▶ **WORK TO COMPLETE**: Reproduce each of the following items verbatim, line for line, and omit the pictures from your reply.

▶ **MATERIAL SHOWN**:
....
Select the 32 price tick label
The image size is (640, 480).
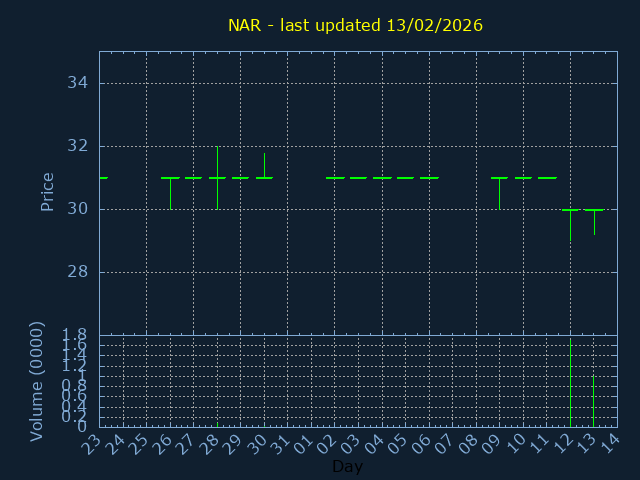tap(78, 146)
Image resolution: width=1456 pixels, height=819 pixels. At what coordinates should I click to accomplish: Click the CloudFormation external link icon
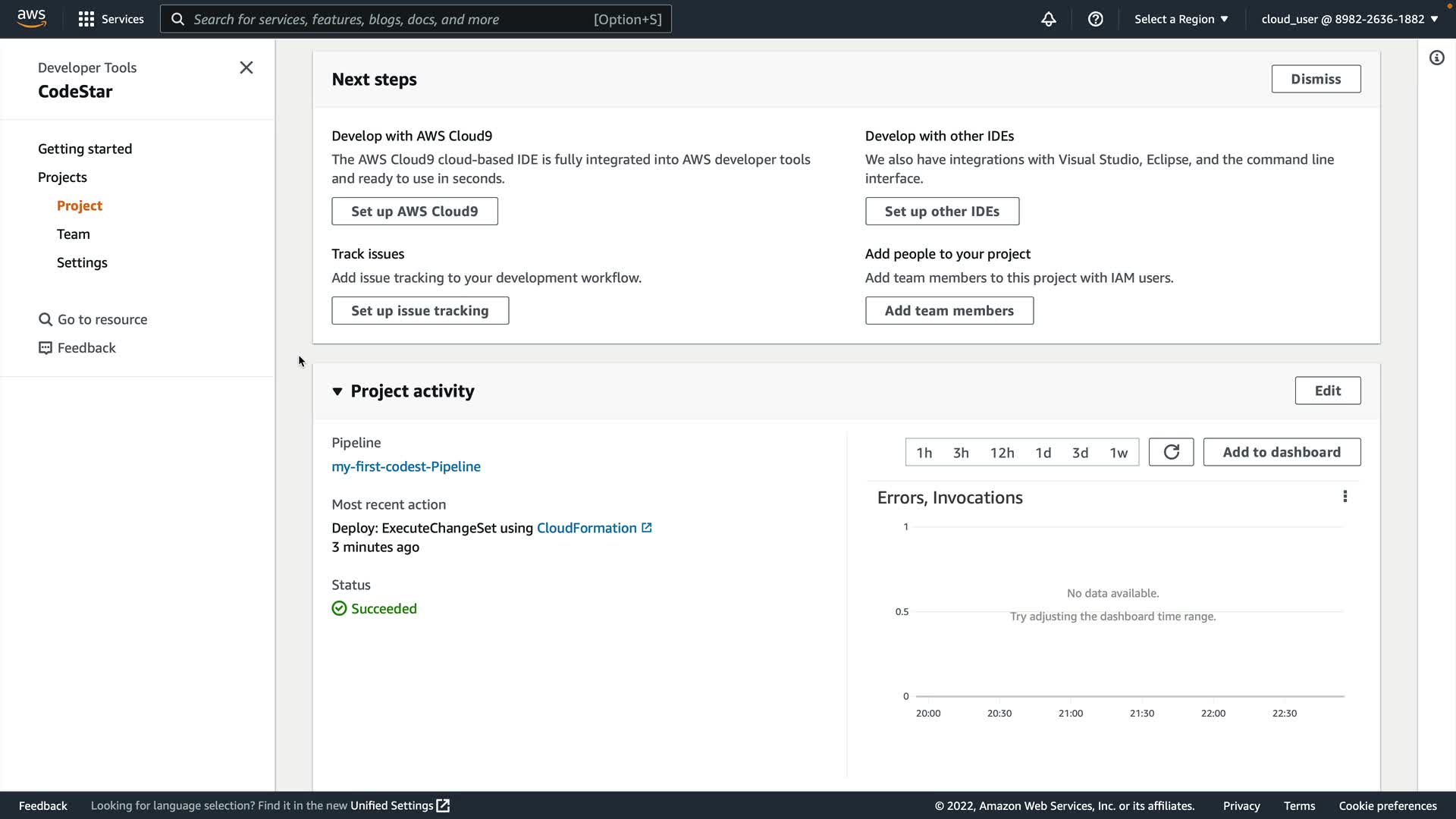click(x=647, y=528)
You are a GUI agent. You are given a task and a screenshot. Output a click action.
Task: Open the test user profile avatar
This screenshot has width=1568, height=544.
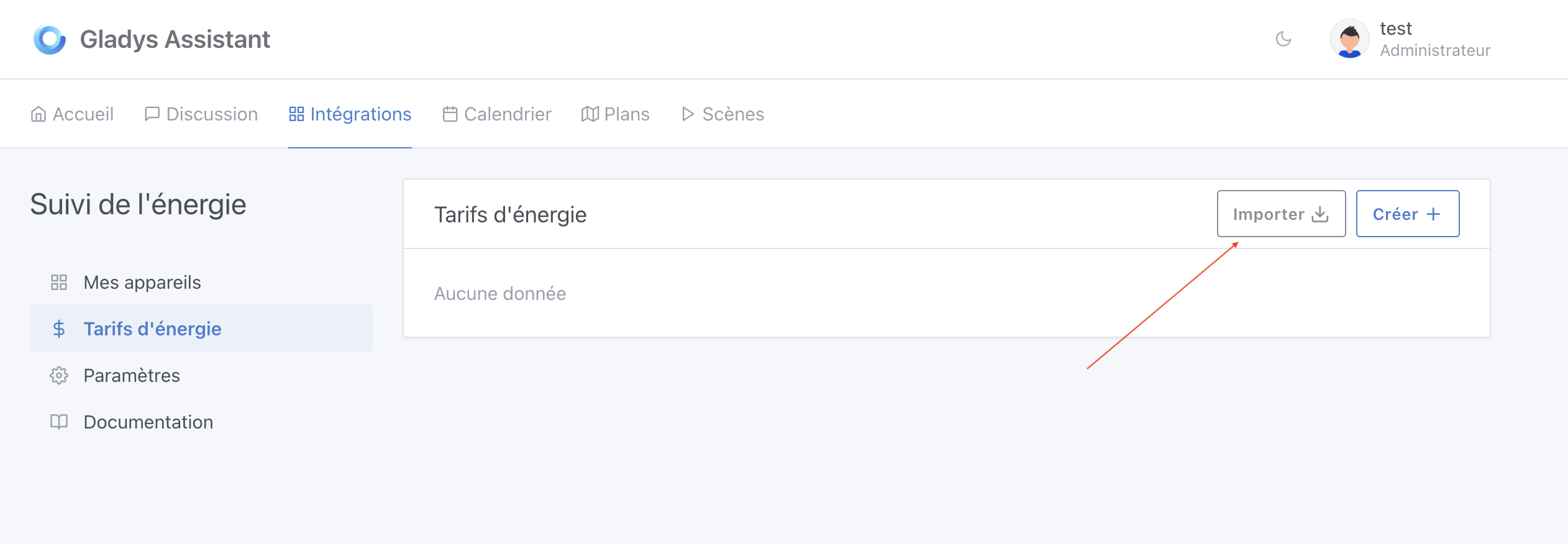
....
▶ **THE ANSWER**:
Select the 32 price tick label
The image size is (640, 480).
tap(78, 146)
Image resolution: width=1456 pixels, height=819 pixels. At what coordinates should I click to accomplish: Click the CloudFormation external link icon
click(x=647, y=528)
You are a GUI agent. You are given a task and a screenshot. Output a click action.
Task: Open the test user profile avatar
This screenshot has width=1568, height=544.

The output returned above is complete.